La Federación de Fútbol de EE.UU. (USSF) prohibió a todos los menores de 10 años golpear el balón con la cabeza, mientras que aquellos entre los 11 y 13 años deberán limitar los cabezazos solo a los entrenamientos.
La medida fue decretada luego que un grupo de padres presentara una demanda en 2014 ante un tribunal de California contra organizaciones como la FIFA por “negligencia y descuido” en el tratamiento de lesiones cerebrales o contusiones producidas al cabecear una pelota, o por el choque de cabezas entre jugadores cuando disputan un balón aéreo.
Es por ello que solicitaban un cambio de las reglas del fútbol, pero ante su imposibilidad, la USSF hizo eco de su denuncia.
De este modo, esta prohibición será obligatoria para las categorías inferiores de los equipos nacionales de la federación estadounidense y para sus academias.

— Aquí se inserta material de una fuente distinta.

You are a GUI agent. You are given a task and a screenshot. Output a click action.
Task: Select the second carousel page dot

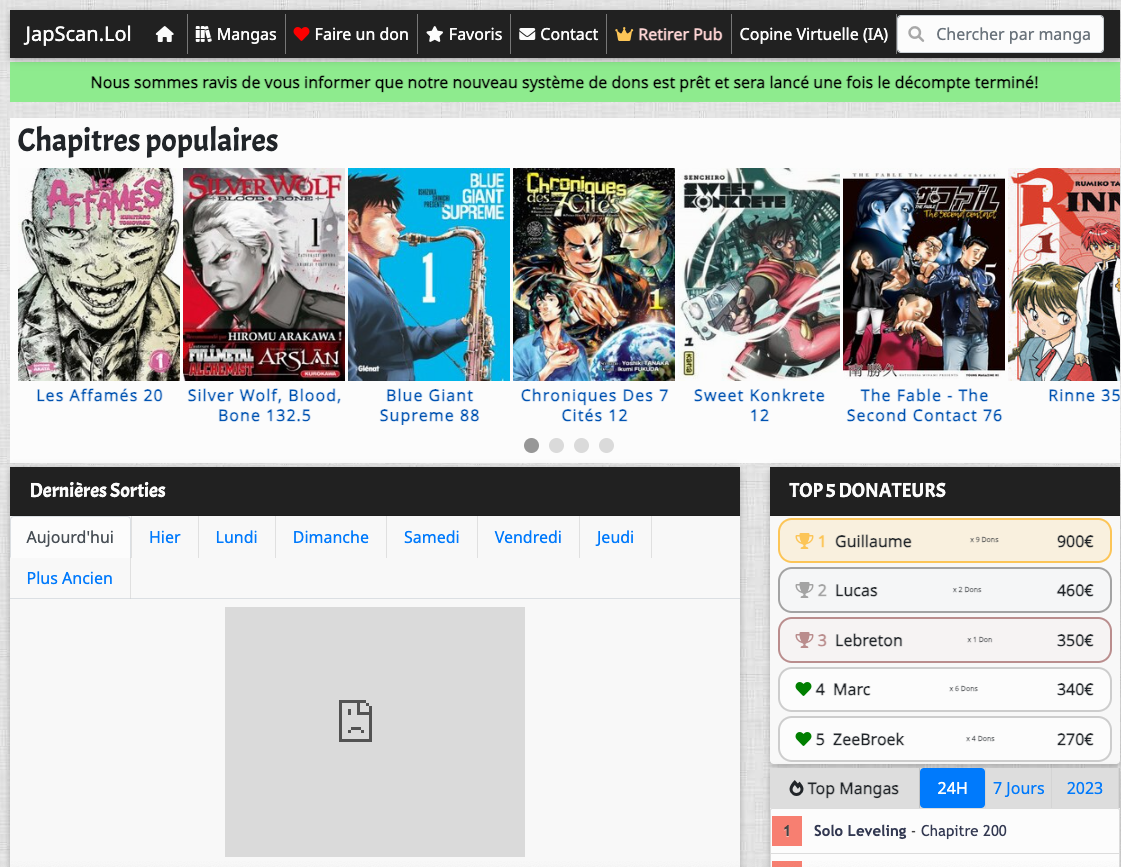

“Es una victoria tremenda que impactará en millones de jugadores jóvenes de fútbol a lo largo del país, y estamos orgullosos de poder traer este tipo de medidas integrales de seguridad al juego. Creemos que esta decisión manda un mensaje fuerte a los entrenadores y establece reglamentos primordiales con la finalidad de otorgar seguridad en el manejo del fútbol”, declaró Steve Berman, uno de los abogados que llevó adelante la causa.
Por su parte, el doctor Robert Cantu, coautor del libro Concussions and Our Kids (‘Contusiones y nuestros hijos’), explicó que “las cabezas de los más jóvenes son más maleables y, al no estar completamente desarrolladas todavía, el riesgo de que el cerebro sea agitado al cabecear el balón es mayor”.